[JOB] Please copy the records below, swapping every "Where should I click to" for "Which point should I click to" and leaving everything else unchanged.

[DATASET EXCERPTS]

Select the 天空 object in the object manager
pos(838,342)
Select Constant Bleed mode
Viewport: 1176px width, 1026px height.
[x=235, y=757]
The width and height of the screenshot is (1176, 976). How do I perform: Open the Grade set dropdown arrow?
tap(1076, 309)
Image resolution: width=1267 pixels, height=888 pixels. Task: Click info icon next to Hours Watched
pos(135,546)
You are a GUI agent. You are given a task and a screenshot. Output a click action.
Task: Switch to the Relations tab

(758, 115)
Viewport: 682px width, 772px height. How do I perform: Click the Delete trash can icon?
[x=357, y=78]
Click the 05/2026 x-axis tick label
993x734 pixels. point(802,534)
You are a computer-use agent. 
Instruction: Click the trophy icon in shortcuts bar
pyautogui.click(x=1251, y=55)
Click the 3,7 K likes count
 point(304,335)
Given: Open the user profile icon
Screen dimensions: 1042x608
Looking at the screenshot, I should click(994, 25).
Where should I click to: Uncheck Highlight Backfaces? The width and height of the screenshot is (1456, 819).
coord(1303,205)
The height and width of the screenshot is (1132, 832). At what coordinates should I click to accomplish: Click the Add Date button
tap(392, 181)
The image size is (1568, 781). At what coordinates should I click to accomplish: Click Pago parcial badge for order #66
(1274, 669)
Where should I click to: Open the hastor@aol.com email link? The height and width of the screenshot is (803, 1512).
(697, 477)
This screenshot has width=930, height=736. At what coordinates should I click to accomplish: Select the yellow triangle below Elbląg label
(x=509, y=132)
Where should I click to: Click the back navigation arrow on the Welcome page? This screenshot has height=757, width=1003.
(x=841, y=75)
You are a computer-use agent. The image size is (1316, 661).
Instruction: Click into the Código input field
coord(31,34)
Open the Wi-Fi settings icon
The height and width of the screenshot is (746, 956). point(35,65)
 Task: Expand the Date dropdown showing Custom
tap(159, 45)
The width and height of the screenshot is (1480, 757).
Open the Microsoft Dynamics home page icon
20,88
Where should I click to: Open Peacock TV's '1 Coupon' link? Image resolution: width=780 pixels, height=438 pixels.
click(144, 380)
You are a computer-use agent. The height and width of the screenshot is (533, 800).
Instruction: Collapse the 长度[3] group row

[RESULT OF THIS EXERCISE]
Select the 天空 object in the object manager
pos(838,342)
Select Constant Bleed mode
Viewport: 1176px width, 1026px height.
[x=235, y=757]
The width and height of the screenshot is (1176, 976). How do I perform: Open the Grade set dropdown arrow?
tap(1076, 309)
Image resolution: width=1267 pixels, height=888 pixels. Task: Click info icon next to Hours Watched
pos(135,546)
You are a GUI agent. You are given a task and a screenshot. Output a click action.
Task: Switch to the Relations tab

(758, 115)
Viewport: 682px width, 772px height. How do I perform: Click the Delete trash can icon?
[x=357, y=78]
Click the 05/2026 x-axis tick label
993x734 pixels. point(802,534)
You are a computer-use agent. 
Instruction: Click the trophy icon in shortcuts bar
pyautogui.click(x=1251, y=55)
Click the 3,7 K likes count
 point(304,335)
Given: Open the user profile icon
Screen dimensions: 1042x608
Looking at the screenshot, I should click(994, 25).
Which point should I click to: Uncheck Highlight Backfaces? The width and height of the screenshot is (1456, 819).
coord(1303,205)
The height and width of the screenshot is (1132, 832). At what coordinates should I click to accomplish: Click the Add Date button
tap(392, 181)
The image size is (1568, 781). At what coordinates should I click to accomplish: Click Pago parcial badge for order #66
(1274, 669)
Which point should I click to: Open the hastor@aol.com email link? The height and width of the screenshot is (803, 1512).
(697, 477)
This screenshot has width=930, height=736. At what coordinates should I click to accomplish: Select the yellow triangle below Elbląg label
(x=509, y=132)
Which point should I click to: Click the back navigation arrow on the Welcome page? This screenshot has height=757, width=1003.
(x=841, y=75)
You are a computer-use agent. The image size is (1316, 661).
Instruction: Click into the Código input field
coord(31,34)
Open the Wi-Fi settings icon
The height and width of the screenshot is (746, 956). point(35,65)
 Task: Expand the Date dropdown showing Custom
tap(159, 45)
The width and height of the screenshot is (1480, 757).
Open the Microsoft Dynamics home page icon
20,88
Which point should I click to: Open Peacock TV's '1 Coupon' link? Image resolution: width=780 pixels, height=438 pixels.
click(144, 380)
You are a computer-use agent. The height and width of the screenshot is (533, 800).
Instruction: Collapse the 长度[3] group row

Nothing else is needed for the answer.